The gentleman from Switch got up to say that the Companies at TRIC are paying for the bond.


The companies at TRIC pay TAXES. Everybody pays TAXES. There are no additional monies being paid by TRIC companies to pay the bond. The bond will be paid by TAXES at TRIC.

TAXES which are paid to Storey County which are to go to improve county wide services and our communities in support of our citizens. The TAXES paid by TRIC companies are being diverted away from the general support of county wide services and community improvements in order to enrich ONE organization….TRIC which is Commissioner Lance Gilman and Roger Norman.

I will keep saying this until I am hoarse and can’t type anymore……………THIS IS A DEVELOPER EXPENSE…NOT A COUNTY/GOVERNEMENT EXPENSE……..this is corporate welfare.

There was a question about the States generating of the bond to finance the pipeline and who was ultimately responsible for those payments. The council was told that the State is generating the bonds but that it is on Storey County to pay the bond back over time.

There was a question about who is backstopping the TRICGID if they can’t meet the 

Agreements terms or timeline. The council was told that as a governmental agency that Storey County is the backstop if the TRIGID defaults on the agreement or goes belly up.

This was interesting to me. I had asked in a Commissioners meeting if Storey County had anything to do with the TRICGID and was told no, that they are their own entity. I asked the question because according to all of the presentations I’ve seen at the Commission Meetings Roger Norman is funding the $30 million dollar TRICGID improvements that are required to connect to the pipeline , deliver the effluent and deal with the return of the effluent water. I wanted to know if Storey had to pay for that in any way.

According to what the Reno City Council was told it means that if Roger and Lance decide to pull back their funding of the TRICGID that Storey County and it’s residents are on the hook for both the cost of the TRICGID improvements and meeting the effluent agreement with Reno and Sparks.

The final Management agreement still being crafted and the rate for the purchase of the effluent is still not set but there are two rates. The rates are tied to some metrics to ensure that future value is captured. This was brought up at the last City Council meeting so that the Council would be able to continually capture the real-time value of the water in the future. This is smart on their part. Without the ability to “slide” with the market price of the water it’s like getting locked in to selling your gold for $300 an ounce in 1985 and losing out on its future appreciation.

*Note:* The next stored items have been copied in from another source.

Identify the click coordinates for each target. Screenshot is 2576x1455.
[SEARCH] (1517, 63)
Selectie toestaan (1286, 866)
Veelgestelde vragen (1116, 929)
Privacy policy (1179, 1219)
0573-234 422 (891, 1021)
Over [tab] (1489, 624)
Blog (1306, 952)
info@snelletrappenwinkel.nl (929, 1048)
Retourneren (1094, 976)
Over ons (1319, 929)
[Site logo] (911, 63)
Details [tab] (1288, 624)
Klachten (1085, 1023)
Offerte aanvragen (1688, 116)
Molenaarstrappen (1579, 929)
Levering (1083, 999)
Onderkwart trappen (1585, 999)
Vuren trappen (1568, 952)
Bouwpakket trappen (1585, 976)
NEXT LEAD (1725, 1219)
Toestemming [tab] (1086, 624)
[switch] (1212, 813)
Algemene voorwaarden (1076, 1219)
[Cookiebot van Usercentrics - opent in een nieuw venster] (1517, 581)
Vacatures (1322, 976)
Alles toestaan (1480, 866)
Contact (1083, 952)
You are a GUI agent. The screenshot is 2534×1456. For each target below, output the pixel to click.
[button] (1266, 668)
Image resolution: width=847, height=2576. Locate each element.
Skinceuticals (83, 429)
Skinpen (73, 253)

These were the main points that stuck with me and I have to say that I am still not convinced that the whole bond thing is as easy as the Storey County Commission and TRIC has made it out to be. There are a lot of moving parts to it and I am still waiting to see how the County will ensure that the rest of the taxpayers ( non TRIC) are not on the hook for this corporate welfare bill should something happen to revenues out of TRIC.